Chemically inert and nontoxic, gold does not itself serve as the cancer-killer. Instead, gold acts as a means of delivering potent drugs or, after exposure to light, heating cancer cells in a highly targeted manner.
Using standard laboratory equipment, the Stevens researchers have developed a novel fabrication process that forms gold particles with suitably large pores, or holes, wherein molecules of medicine can be loaded and stored. In a recent study, published in ACS Applied Materials & Interfaces, the researchers teamed with Hackensack Meridian Health in placing an experimental anticancer drug into these gold nanoparticles. They then further weaponized the nanoparticles as cancer-seekers by encapsulating them with hyaluronic acid, a biomolecule to which certain kinds of cancer cells, such as those of lymphoma, readily bind.
When the drug-carrying gold nanoparticles were administered to mice, tumors in the rodents shrunk significantly. Furthermore, the mice showed no signs of toxicity or evidence of the anticancer drug freely floating in their blood, revealing the pharmaceutical payload had safely reached its intended target.
Because the gold nanoparticles are so stable, they could remain circulating in the bloodstream for far longer than other chemotherapeutic agents — potentially opening the door to reducing the frequency of current medication regimens, for instance from daily to weekly or even monthly, Wang says.
The promise does not end there. Other ongoing work by the Stevens researchers centers on how gold nanoparticles, after attachment to cancer cells, can be heated up inside the body by simply shining harmless infrared light through patients’ skin.
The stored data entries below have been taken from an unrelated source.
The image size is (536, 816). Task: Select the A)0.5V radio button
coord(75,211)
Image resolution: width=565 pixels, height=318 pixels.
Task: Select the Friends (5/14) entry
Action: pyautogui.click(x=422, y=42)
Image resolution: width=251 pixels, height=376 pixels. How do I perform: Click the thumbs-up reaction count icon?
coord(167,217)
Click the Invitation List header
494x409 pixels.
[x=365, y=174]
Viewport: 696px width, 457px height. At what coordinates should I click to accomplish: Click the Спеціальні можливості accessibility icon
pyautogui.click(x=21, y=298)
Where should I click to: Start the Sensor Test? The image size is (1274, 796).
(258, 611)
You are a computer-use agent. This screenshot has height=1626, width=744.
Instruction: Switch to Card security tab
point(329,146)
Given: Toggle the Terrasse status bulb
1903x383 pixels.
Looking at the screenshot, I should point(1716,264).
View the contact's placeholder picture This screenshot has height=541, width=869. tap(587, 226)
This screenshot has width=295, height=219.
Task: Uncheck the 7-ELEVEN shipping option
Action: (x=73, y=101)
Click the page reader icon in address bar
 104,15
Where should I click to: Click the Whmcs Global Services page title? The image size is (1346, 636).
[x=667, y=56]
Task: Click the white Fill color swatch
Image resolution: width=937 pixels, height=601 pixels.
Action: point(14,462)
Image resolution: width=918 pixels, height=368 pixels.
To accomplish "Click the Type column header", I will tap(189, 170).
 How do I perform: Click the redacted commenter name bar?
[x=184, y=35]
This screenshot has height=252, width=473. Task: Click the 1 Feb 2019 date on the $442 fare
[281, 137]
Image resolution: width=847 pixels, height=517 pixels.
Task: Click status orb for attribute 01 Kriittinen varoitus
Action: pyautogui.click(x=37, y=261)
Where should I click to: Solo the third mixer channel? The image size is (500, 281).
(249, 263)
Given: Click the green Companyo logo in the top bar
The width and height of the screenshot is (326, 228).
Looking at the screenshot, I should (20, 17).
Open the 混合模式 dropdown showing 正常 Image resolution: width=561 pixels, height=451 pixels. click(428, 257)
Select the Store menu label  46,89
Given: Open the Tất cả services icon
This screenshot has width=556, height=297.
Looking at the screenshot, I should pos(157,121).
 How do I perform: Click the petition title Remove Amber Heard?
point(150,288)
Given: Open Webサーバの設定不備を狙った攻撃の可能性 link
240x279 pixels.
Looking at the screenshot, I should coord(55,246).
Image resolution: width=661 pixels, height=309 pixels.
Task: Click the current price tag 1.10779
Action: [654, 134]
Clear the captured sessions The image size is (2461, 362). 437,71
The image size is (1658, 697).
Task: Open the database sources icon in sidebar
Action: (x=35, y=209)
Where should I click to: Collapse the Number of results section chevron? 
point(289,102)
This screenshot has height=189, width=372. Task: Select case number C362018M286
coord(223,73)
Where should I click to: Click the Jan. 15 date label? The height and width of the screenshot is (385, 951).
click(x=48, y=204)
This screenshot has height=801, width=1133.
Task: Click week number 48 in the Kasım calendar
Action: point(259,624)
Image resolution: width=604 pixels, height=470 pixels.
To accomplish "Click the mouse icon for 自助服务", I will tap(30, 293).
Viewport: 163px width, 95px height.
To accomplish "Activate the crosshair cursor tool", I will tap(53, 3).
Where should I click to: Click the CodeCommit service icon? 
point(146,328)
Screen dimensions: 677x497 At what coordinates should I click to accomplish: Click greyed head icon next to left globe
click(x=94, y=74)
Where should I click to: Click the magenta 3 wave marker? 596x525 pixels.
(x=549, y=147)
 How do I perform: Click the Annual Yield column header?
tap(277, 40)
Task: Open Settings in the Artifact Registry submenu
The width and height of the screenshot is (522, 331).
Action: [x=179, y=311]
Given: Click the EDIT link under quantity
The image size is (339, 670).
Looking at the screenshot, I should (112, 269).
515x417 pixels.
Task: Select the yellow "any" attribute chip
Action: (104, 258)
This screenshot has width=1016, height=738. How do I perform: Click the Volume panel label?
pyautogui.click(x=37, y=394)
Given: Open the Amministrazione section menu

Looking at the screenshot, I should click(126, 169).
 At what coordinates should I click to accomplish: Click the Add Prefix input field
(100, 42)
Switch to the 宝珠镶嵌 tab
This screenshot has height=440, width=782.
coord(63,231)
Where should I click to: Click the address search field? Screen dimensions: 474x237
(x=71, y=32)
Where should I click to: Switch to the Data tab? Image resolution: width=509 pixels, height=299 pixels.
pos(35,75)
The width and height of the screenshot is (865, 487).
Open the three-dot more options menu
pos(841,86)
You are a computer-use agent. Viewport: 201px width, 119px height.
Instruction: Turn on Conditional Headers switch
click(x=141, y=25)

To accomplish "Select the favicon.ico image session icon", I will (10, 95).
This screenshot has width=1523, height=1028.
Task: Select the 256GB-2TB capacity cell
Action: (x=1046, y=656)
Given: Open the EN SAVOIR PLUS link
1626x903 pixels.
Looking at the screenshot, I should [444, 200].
The upshot: selective “cooking” of tumors, while avoiding collateral damage to healthy tissue, in contrast to imprecise radiation treatment.
This cancer cell affinity and responsiveness to light also means that gold nanoparticles can be utilized in medical imagery to “light up” cancer cells, helping clinicians visualize tumors and surgeons know where to cut during tumor removal.
Moving forward, Wang and his colleagues look forward to developing the framework further for testing in humans. “We’ve come a long way and are nearly there in delivering real benefits to cancer patients and their loved ones,” says Wang.